▸ **WORK TASK**
From first entry to last, give the listing again verbatim.

▸ **INPUT FOR THIS TASK**
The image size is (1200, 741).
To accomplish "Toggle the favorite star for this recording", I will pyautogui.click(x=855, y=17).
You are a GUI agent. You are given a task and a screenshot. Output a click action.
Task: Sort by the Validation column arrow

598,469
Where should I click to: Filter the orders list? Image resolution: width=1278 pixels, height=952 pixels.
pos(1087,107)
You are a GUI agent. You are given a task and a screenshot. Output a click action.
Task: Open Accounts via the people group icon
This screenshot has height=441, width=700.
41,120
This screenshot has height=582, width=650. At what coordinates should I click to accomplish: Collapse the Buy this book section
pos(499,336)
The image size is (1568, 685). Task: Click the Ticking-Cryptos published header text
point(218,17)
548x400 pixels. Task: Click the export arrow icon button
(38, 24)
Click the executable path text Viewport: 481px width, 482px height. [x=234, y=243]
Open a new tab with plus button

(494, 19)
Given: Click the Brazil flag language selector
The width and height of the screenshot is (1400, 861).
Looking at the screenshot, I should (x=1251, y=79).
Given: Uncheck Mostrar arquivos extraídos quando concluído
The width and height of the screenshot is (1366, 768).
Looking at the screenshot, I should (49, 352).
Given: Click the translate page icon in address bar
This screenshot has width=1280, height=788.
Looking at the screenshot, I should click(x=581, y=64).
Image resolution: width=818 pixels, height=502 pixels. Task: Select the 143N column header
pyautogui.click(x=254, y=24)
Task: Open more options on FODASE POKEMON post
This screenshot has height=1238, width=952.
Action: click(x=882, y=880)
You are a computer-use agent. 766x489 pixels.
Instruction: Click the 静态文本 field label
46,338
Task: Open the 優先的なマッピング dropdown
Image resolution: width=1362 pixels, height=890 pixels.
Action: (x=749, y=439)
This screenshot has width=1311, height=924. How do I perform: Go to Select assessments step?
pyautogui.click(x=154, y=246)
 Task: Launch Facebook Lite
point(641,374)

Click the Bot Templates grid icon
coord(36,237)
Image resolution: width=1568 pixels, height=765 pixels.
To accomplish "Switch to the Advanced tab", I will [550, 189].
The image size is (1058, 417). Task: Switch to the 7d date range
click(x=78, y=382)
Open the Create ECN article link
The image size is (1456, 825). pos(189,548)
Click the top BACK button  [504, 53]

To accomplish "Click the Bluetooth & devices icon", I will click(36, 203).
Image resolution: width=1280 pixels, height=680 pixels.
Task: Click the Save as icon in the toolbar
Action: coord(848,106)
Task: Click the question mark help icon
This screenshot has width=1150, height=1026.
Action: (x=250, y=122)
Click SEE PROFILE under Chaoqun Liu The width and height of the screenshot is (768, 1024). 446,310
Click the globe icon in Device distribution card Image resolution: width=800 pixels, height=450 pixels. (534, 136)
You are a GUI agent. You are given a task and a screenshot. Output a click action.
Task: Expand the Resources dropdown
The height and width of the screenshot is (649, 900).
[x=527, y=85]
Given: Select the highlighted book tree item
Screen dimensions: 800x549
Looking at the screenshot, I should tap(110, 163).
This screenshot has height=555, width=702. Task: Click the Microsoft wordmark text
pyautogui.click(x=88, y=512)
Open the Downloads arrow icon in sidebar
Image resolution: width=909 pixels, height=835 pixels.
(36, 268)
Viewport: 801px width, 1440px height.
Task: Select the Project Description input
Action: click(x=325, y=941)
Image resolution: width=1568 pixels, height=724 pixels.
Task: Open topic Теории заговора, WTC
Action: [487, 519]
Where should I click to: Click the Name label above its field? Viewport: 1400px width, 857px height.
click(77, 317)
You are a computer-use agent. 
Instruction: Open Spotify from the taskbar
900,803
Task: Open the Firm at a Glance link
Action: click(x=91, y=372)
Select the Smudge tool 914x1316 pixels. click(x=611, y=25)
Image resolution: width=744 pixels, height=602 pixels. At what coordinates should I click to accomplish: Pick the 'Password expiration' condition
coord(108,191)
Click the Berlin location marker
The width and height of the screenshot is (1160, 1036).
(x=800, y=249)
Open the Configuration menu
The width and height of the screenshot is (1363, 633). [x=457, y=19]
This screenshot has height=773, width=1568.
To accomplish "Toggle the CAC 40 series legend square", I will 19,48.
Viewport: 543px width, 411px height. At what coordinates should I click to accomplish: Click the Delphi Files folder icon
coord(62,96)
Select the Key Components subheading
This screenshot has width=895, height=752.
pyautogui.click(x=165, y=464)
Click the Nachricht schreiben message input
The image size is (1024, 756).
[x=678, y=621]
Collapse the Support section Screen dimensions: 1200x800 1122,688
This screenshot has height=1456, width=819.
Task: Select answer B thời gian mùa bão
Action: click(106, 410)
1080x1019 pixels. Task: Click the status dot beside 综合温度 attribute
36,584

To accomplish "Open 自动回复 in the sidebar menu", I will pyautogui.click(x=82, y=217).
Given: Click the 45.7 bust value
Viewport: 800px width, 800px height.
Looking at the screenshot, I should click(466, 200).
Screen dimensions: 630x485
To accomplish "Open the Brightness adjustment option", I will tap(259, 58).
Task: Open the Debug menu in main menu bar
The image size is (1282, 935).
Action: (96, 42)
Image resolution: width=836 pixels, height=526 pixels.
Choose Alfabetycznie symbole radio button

▸ **EXERCISE OUTPUT**
The image size is (1200, 741).
To accomplish "Toggle the favorite star for this recording", I will pyautogui.click(x=855, y=17).
You are a GUI agent. You are given a task and a screenshot. Output a click action.
Task: Sort by the Validation column arrow

598,469
Where should I click to: Filter the orders list? Image resolution: width=1278 pixels, height=952 pixels.
pos(1087,107)
You are a GUI agent. You are given a task and a screenshot. Output a click action.
Task: Open Accounts via the people group icon
This screenshot has height=441, width=700.
41,120
This screenshot has height=582, width=650. At what coordinates should I click to accomplish: Collapse the Buy this book section
pos(499,336)
The image size is (1568, 685). Task: Click the Ticking-Cryptos published header text
point(218,17)
548x400 pixels. Task: Click the export arrow icon button
(38, 24)
Click the executable path text Viewport: 481px width, 482px height. [x=234, y=243]
Open a new tab with plus button

(494, 19)
Given: Click the Brazil flag language selector
The width and height of the screenshot is (1400, 861).
Looking at the screenshot, I should (x=1251, y=79).
Given: Uncheck Mostrar arquivos extraídos quando concluído
The width and height of the screenshot is (1366, 768).
Looking at the screenshot, I should (49, 352).
Given: Click the translate page icon in address bar
This screenshot has width=1280, height=788.
Looking at the screenshot, I should click(x=581, y=64).
Image resolution: width=818 pixels, height=502 pixels. Task: Select the 143N column header
pyautogui.click(x=254, y=24)
Task: Open more options on FODASE POKEMON post
This screenshot has height=1238, width=952.
Action: click(x=882, y=880)
You are a computer-use agent. 766x489 pixels.
Instruction: Click the 静态文本 field label
46,338
Task: Open the 優先的なマッピング dropdown
Image resolution: width=1362 pixels, height=890 pixels.
Action: (x=749, y=439)
This screenshot has width=1311, height=924. How do I perform: Go to Select assessments step?
pyautogui.click(x=154, y=246)
 Task: Launch Facebook Lite
point(641,374)

Click the Bot Templates grid icon
coord(36,237)
Image resolution: width=1568 pixels, height=765 pixels.
To accomplish "Switch to the Advanced tab", I will [550, 189].
The image size is (1058, 417). Task: Switch to the 7d date range
click(x=78, y=382)
Open the Create ECN article link
The image size is (1456, 825). pos(189,548)
Click the top BACK button  [504, 53]

To accomplish "Click the Bluetooth & devices icon", I will click(36, 203).
Image resolution: width=1280 pixels, height=680 pixels.
Task: Click the Save as icon in the toolbar
Action: coord(848,106)
Task: Click the question mark help icon
This screenshot has width=1150, height=1026.
Action: (x=250, y=122)
Click SEE PROFILE under Chaoqun Liu The width and height of the screenshot is (768, 1024). 446,310
Click the globe icon in Device distribution card Image resolution: width=800 pixels, height=450 pixels. (534, 136)
You are a GUI agent. You are given a task and a screenshot. Output a click action.
Task: Expand the Resources dropdown
The height and width of the screenshot is (649, 900).
[x=527, y=85]
Given: Select the highlighted book tree item
Screen dimensions: 800x549
Looking at the screenshot, I should tap(110, 163).
This screenshot has height=555, width=702. Task: Click the Microsoft wordmark text
pyautogui.click(x=88, y=512)
Open the Downloads arrow icon in sidebar
Image resolution: width=909 pixels, height=835 pixels.
(36, 268)
Viewport: 801px width, 1440px height.
Task: Select the Project Description input
Action: click(x=325, y=941)
Image resolution: width=1568 pixels, height=724 pixels.
Task: Open topic Теории заговора, WTC
Action: [487, 519]
Where should I click to: Click the Name label above its field? Viewport: 1400px width, 857px height.
click(77, 317)
You are a computer-use agent. 
Instruction: Open Spotify from the taskbar
900,803
Task: Open the Firm at a Glance link
Action: click(x=91, y=372)
Select the Smudge tool 914x1316 pixels. click(x=611, y=25)
Image resolution: width=744 pixels, height=602 pixels. At what coordinates should I click to accomplish: Pick the 'Password expiration' condition
coord(108,191)
Click the Berlin location marker
The width and height of the screenshot is (1160, 1036).
(x=800, y=249)
Open the Configuration menu
The width and height of the screenshot is (1363, 633). [x=457, y=19]
This screenshot has height=773, width=1568.
To accomplish "Toggle the CAC 40 series legend square", I will 19,48.
Viewport: 543px width, 411px height. At what coordinates should I click to accomplish: Click the Delphi Files folder icon
coord(62,96)
Select the Key Components subheading
This screenshot has width=895, height=752.
pyautogui.click(x=165, y=464)
Click the Nachricht schreiben message input
The image size is (1024, 756).
[x=678, y=621]
Collapse the Support section Screen dimensions: 1200x800 1122,688
This screenshot has height=1456, width=819.
Task: Select answer B thời gian mùa bão
Action: click(106, 410)
1080x1019 pixels. Task: Click the status dot beside 综合温度 attribute
36,584

To accomplish "Open 自动回复 in the sidebar menu", I will pyautogui.click(x=82, y=217).
Given: Click the 45.7 bust value
Viewport: 800px width, 800px height.
Looking at the screenshot, I should click(466, 200).
Screen dimensions: 630x485
To accomplish "Open the Brightness adjustment option", I will tap(259, 58).
Task: Open the Debug menu in main menu bar
The image size is (1282, 935).
Action: (96, 42)
Image resolution: width=836 pixels, height=526 pixels.
Choose Alfabetycznie symbole radio button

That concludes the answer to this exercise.